La imagen del papá ahogado con su hijita es tan dolorosa, como la poca comprensión del problema de los migrantes ilegales por las autoridades.
La imagen del salvadoreño Oscar Martínez, muerto ahogado junto con su hija Valeria, de casi dos años, cuando intentaba cruzar a nado el río Bravo para ingresar a los Estados Unidos, resume de alguna manera el drama de cientos de miles de centroamericanos que buscan desesperadamente huir del hambre y la violencia.
La respuesta, hasta ahora, por parte del presidente Donald Trump y de los presidentes de México, Guatemala y Honduras se ha centrado en la militarización de las fronteras para frenar la migración masiva, sin medidas eficaces para cambiar las causas de este éxodo. Las autoridades estadounidenses detuvieron en la frontera a más de 130.000 personas en mayo. En junio fueron unas 100.000. Del lado mexicano, fueron devueltas a su país de origen unas 45.000 personas. A esta cifra hay que agregar la de los migrantes frenados en sus países desde que también Honduras ha militarizado su frontera norte.
Una mitad de los migrantes que llegan a la frontera con Estados Unidos provienen de Guatemala (31.000 personas repatriadas a la fuerza entre enero y abril), Honduras y El Salvador. Los tres países centroamericanos con conforman el triángulo conocido como el más violento del mundo, con una elevada tasa de homicidios, azotado por bandas criminales que imponen en el territorio su ley (más bien el caos). Cualquiera que haya viajado a Guatemala, por ejemplo, sabe que es aconsejable no salir de casa a partir de las 18,00 horas, una suerte de toque de queda no oficial generado por la situación de inseguridad. Esta mezcla de factores empuja, literalmente, a cientos de miles de personas a buscar fuera de su país el sueño de una vida mejor.

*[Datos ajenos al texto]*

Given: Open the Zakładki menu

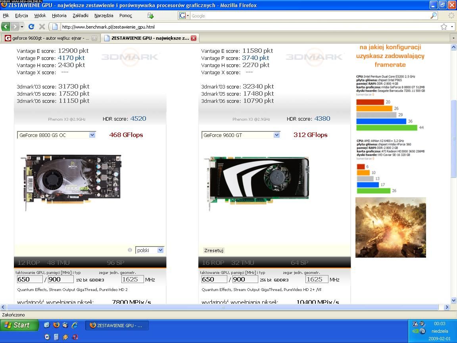Looking at the screenshot, I should pos(81,15).
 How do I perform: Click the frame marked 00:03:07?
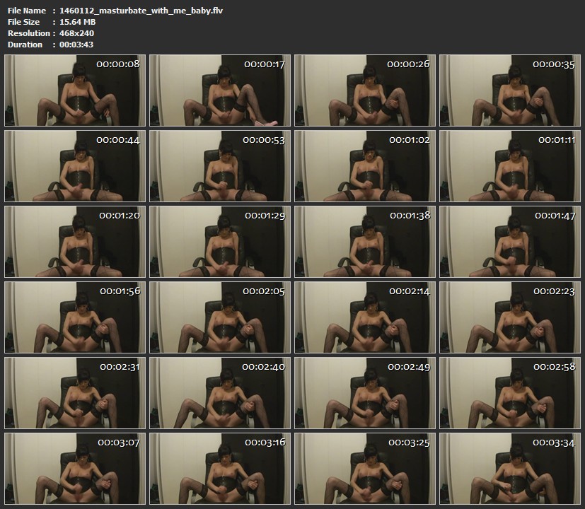(x=75, y=469)
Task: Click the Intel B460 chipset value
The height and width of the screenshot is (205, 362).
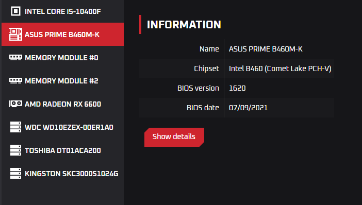Action: click(280, 69)
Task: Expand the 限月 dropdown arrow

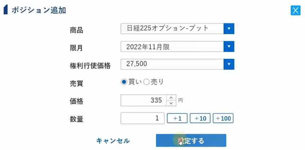Action: (229, 47)
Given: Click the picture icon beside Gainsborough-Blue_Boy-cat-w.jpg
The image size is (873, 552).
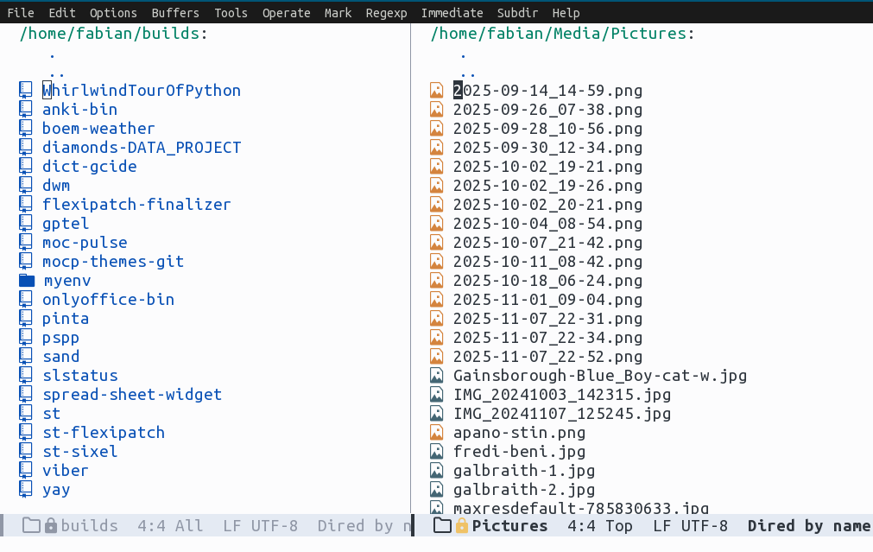Looking at the screenshot, I should click(437, 376).
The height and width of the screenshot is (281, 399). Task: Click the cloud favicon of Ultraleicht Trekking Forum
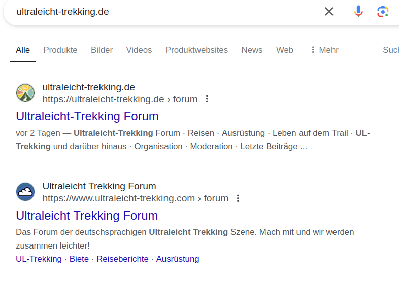25,192
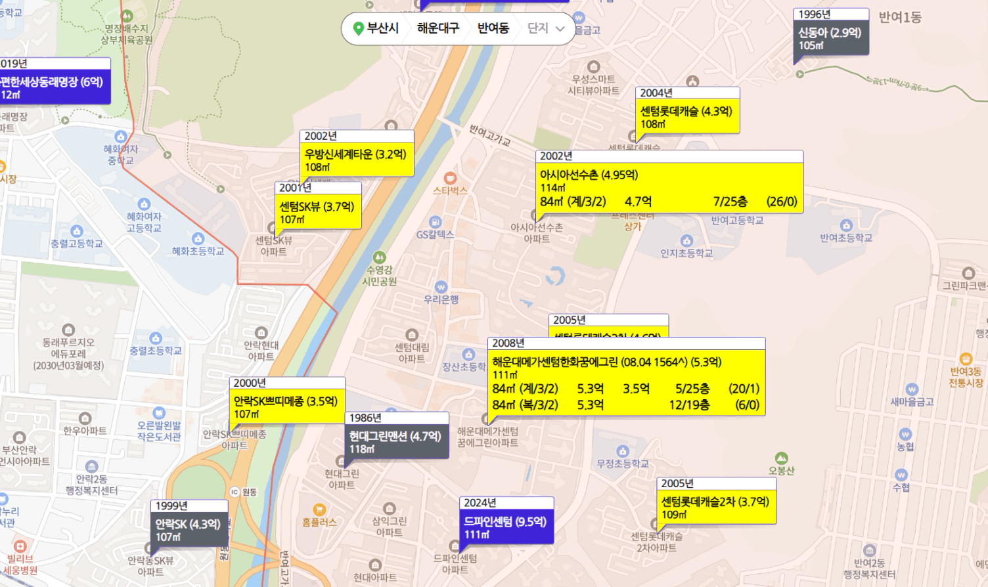Click the GS칼텍스 gas station icon
This screenshot has height=587, width=988.
coord(435,222)
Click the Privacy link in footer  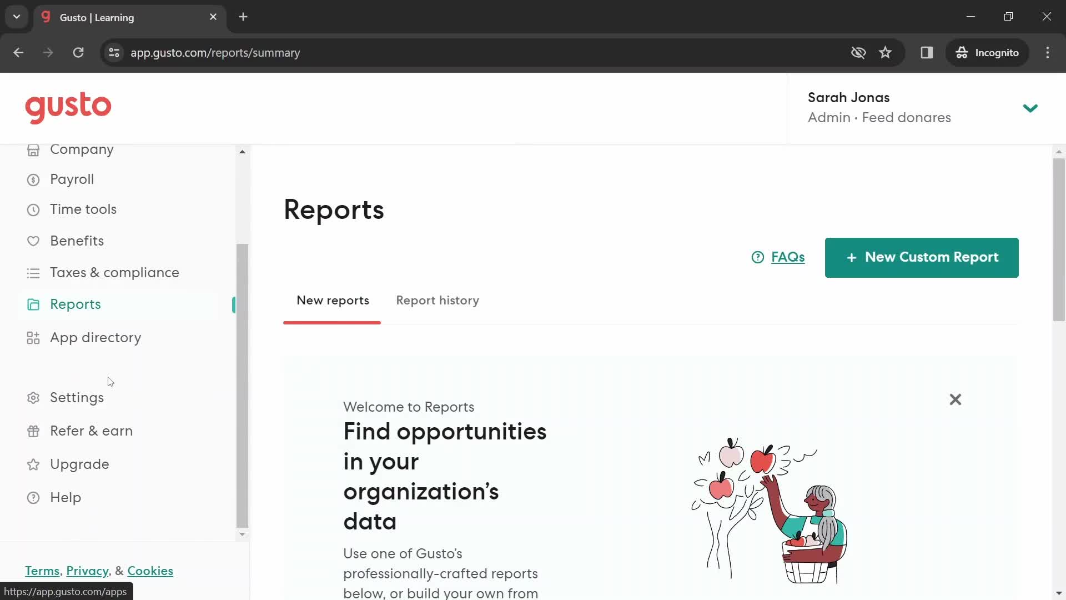[x=87, y=571]
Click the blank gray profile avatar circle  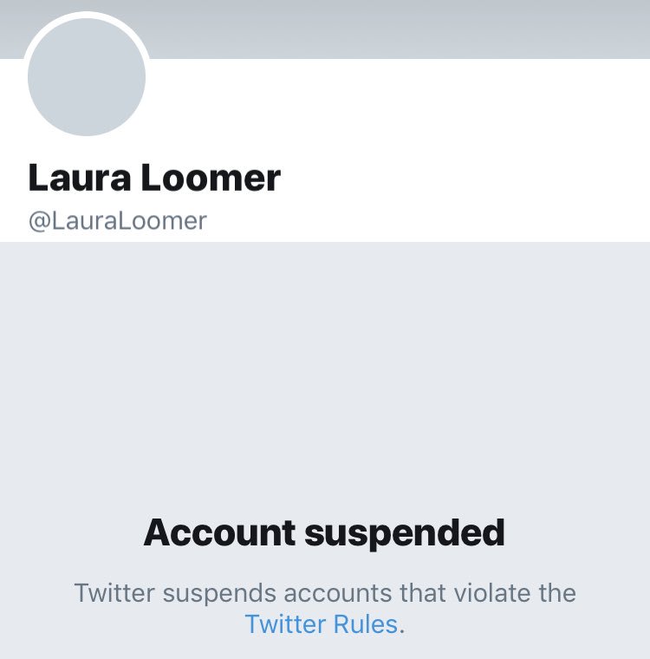point(87,77)
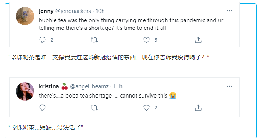
Task: Click the reply count 2 on jenny's tweet
Action: coord(52,40)
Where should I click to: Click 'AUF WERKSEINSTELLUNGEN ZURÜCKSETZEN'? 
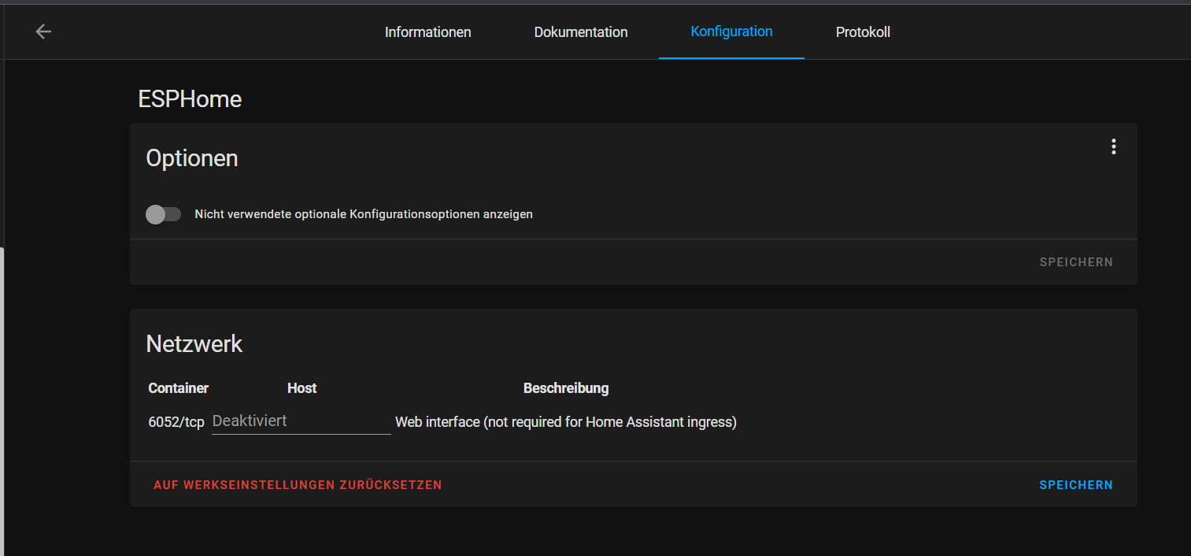click(298, 484)
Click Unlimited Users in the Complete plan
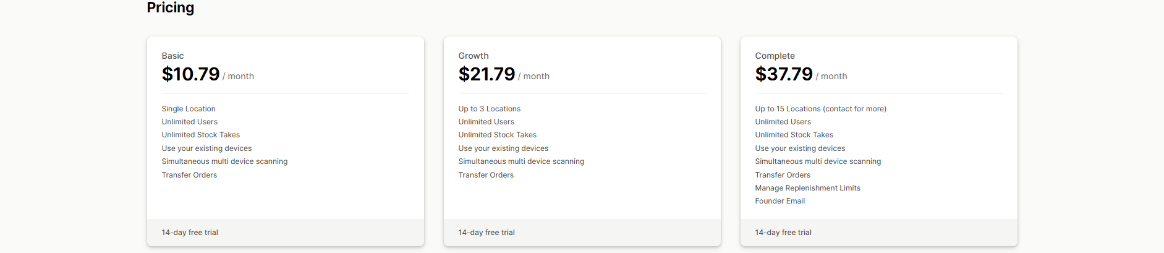Viewport: 1164px width, 253px height. click(x=783, y=122)
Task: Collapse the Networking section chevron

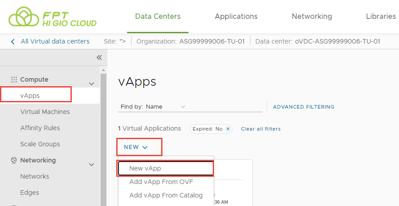Action: click(92, 164)
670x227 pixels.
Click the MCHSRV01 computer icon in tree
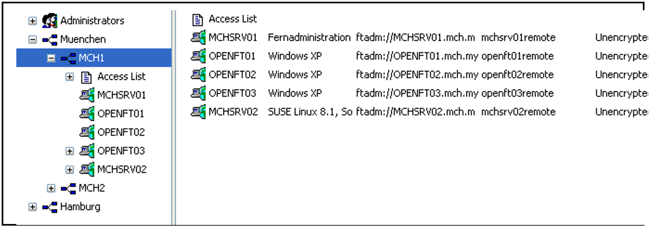click(87, 95)
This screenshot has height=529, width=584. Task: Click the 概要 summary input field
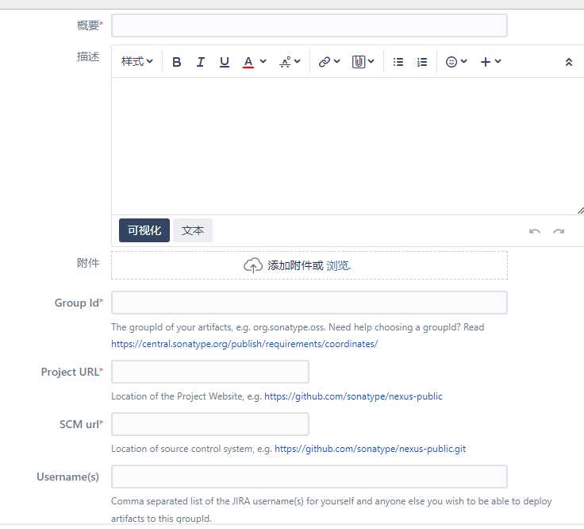point(309,25)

Sin intervenciones para generar una mejor calidad de vida, es bastante improbable que se pueda reducir o limitar lo más posible las migraciones. Estados Unidos se ha mostrado poco proactivo en cooperar con los países centroamericanos promoviendo oportunidades de desarrollo. El hecho de que su presidente prefiera gastar 11.000 millones de dólares en levantar un muro, además de lo invertido para militarizar la frontera, dice mucho de las preferencias en el uso de los recursos. Por otro lado, ni el presidente de Guatemala, enredado en casos de corrupción, ni el de Honduras ha dado muestras de querer enfrentar seriamente la emergencia humanitaria que golpea duramente sus países. Del presidente de El Salvador, en funciones desde el 1 de junio, directamente se desconoce qué pretende hacer al respecto. Para evitar las rabietas del inquilino de la Casa Blanca, el presidente de México, Andrés Manuel López Obrador, aceptó enviar efectivos en sus fronteras con Estados Unidos y con Guatemala. Su plan de desarrollo local para evitar la migración, que insume más de 10.000 millones de dólares, ha sido recibido con poco entusiasmo.
Sin embargo, el problema es grave. Estamos ante una emergencia humanitaria. Si del lado sur de la frontera estadounidense se mueren ahogados en el río Bravo o deshidratados en el desierto, del lado norte las condiciones indignas en las que viven los menores en los centros han provocado la renuncia del jefe interino del departamento. Los niños estaban en un estado lamentable, sucios, los más grandecitos cuidando de los pequeños, y en un estado grave de hacinamiento.
Entre las dos fronteras se reiteran las historias de violencia y de miseria. No hay otra salida que la declaración de un estado de emergencia y la búsqueda de respuestas en cooperación entre los países interesados. Seguir militarizando las fronteras es tratar de tapar el Sol con un dedo.